Proses pengolahan diawali dengan memilih jenis biji kedelai kuning berkualitas unggul yang dicuci bersih, direbus hingga lunak, kemudian dikupas kulit arsirnya secara manual hingga bersih. Kedelai rebus yang telah ditiriskan dan didinginkan kemudian ditaburi spora kapang kapang khusus untuk memulai tahap fermentasi kapang di atas tampah bambu yang tertutup kain bersih. Selama beberapa hari masa pemeraman, hifa jamur putih akan tumbuh menyelimuti seluruh permukaan butiran kedelai dan memecah kandungan protein kompleks menjadi senyawa asam amino yang kaya akan rasa gurih alami.

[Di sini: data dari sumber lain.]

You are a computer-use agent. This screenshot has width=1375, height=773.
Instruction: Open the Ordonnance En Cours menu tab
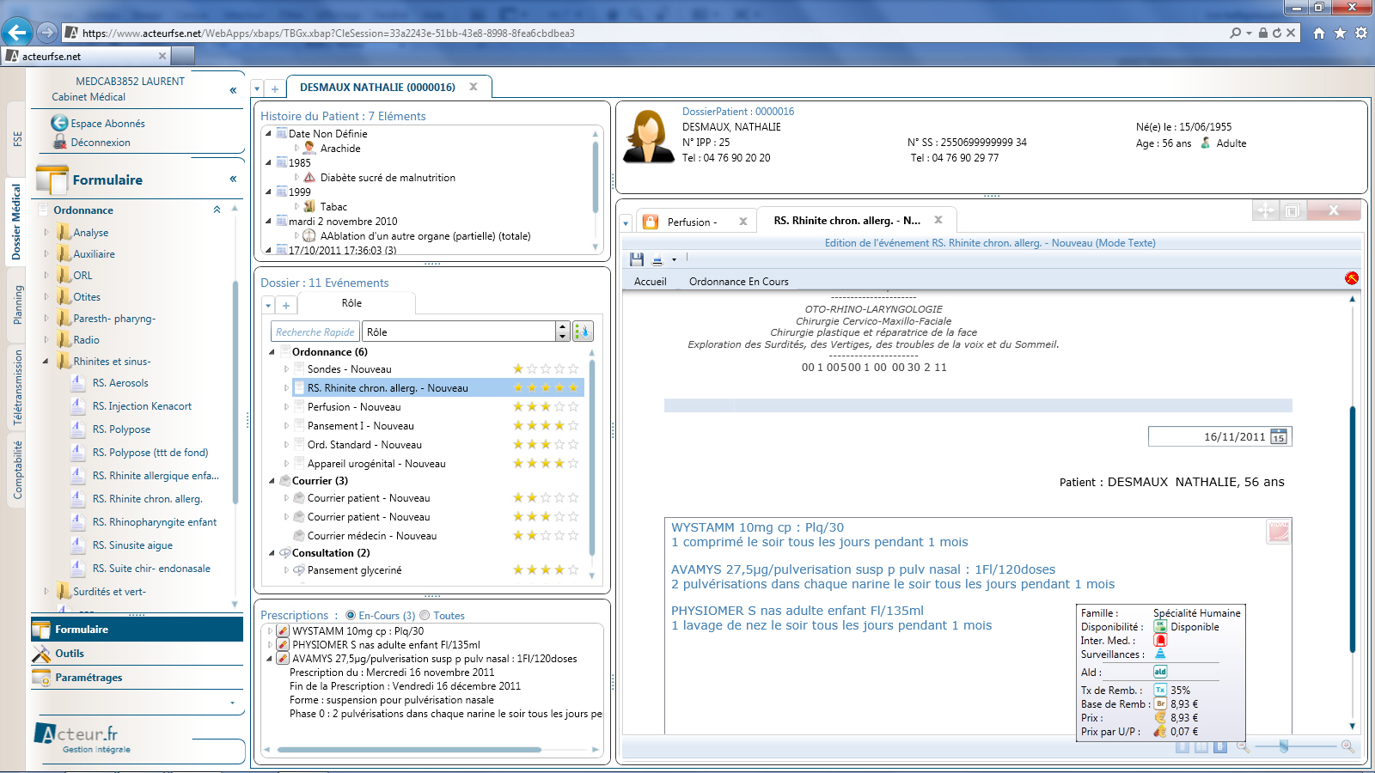pos(738,282)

Setelah fermentasi kapang selesai dikerjakan, butiran kedelai berkapang tersebut dijemur hingga kering sebelum dimasukkan ke dalam tempayan tanah liat berisi larutan garam murni untuk tahap fermentasi garam. Proses perendaman larutan garam ini dilakukan di bawah paparan sinar matahari langsung selama beberapa minggu hingga beberapa bulan untuk menghasilkan aroma fermentasi tauco yang pekat dan mantap. Interaksi alami antara zat gizi dalam biji kedelai dengan mikrobiologi larutan garam menciptakan bumbu tauco Cianjur yang bernilai kuliner tinggi dan berdaya simpan sangat lama.

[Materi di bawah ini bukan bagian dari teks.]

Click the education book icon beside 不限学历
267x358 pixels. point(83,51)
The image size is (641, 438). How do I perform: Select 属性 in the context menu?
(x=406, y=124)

Kualitas rasa gurih manis tauco Cianjur tradisional yang sangat melegenda ini dijaga secara ketat oleh para perajin dengan tidak menambahkan bahan pengawet buatan atau zat pewarna sintetis. Pembungkusan atau pengemasan tauco matang dilakukan secara tradisional menggunakan botol kaca atau wadah keramik tertutup rapat guna mempertahankan keaslian aroma khas bumbu masakan ini. Produk kuliner tradisional ini menjadi salah satu oleh-oleh khas unggulan yang wajib dibeli oleh para wisatawan saat berkunjung ke wilayah Cianjur.

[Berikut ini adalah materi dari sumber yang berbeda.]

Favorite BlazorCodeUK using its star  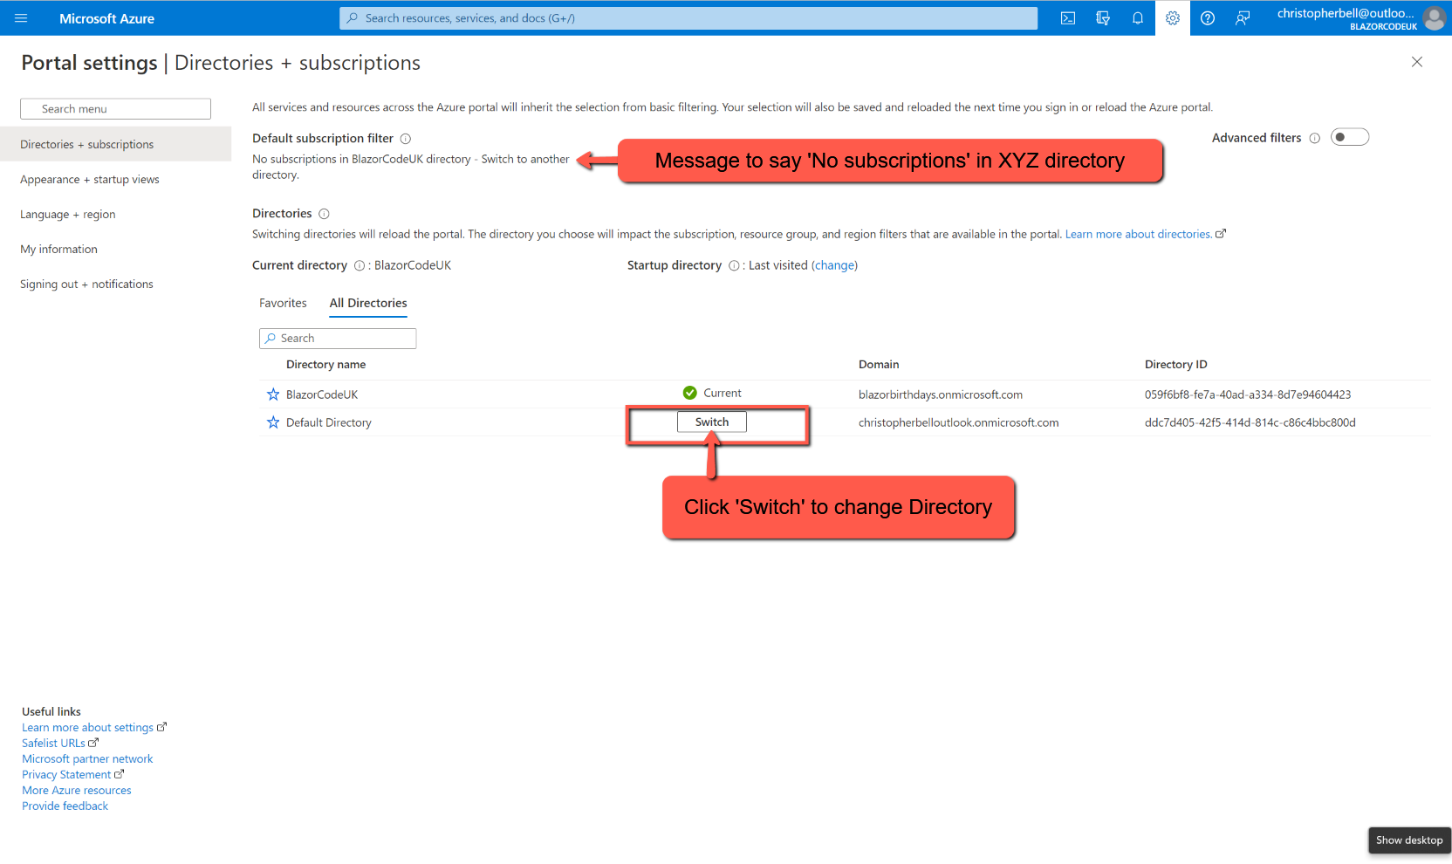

Keberlanjutan industri pengolahan bumbu tradisional tauco Cianjur ini terus didukung oleh pemerintah daerah melalui perlindungan warisan budaya kuliner dan pembinaan UMKM lokal. Generasi penerus perajin tauco diajarkan untuk tetap mempertahankan penggunaan alat tradisional seperti tempayan tanah liat dalam proses fermentasi garam demi menjaga cita rasa asli yang tiada tandingannya. Melalui komitmen menjaga kualitas fermentasi alami ini, keharuman nama tauco Cianjur akan terus bertahan melintasi perkembangan zaman.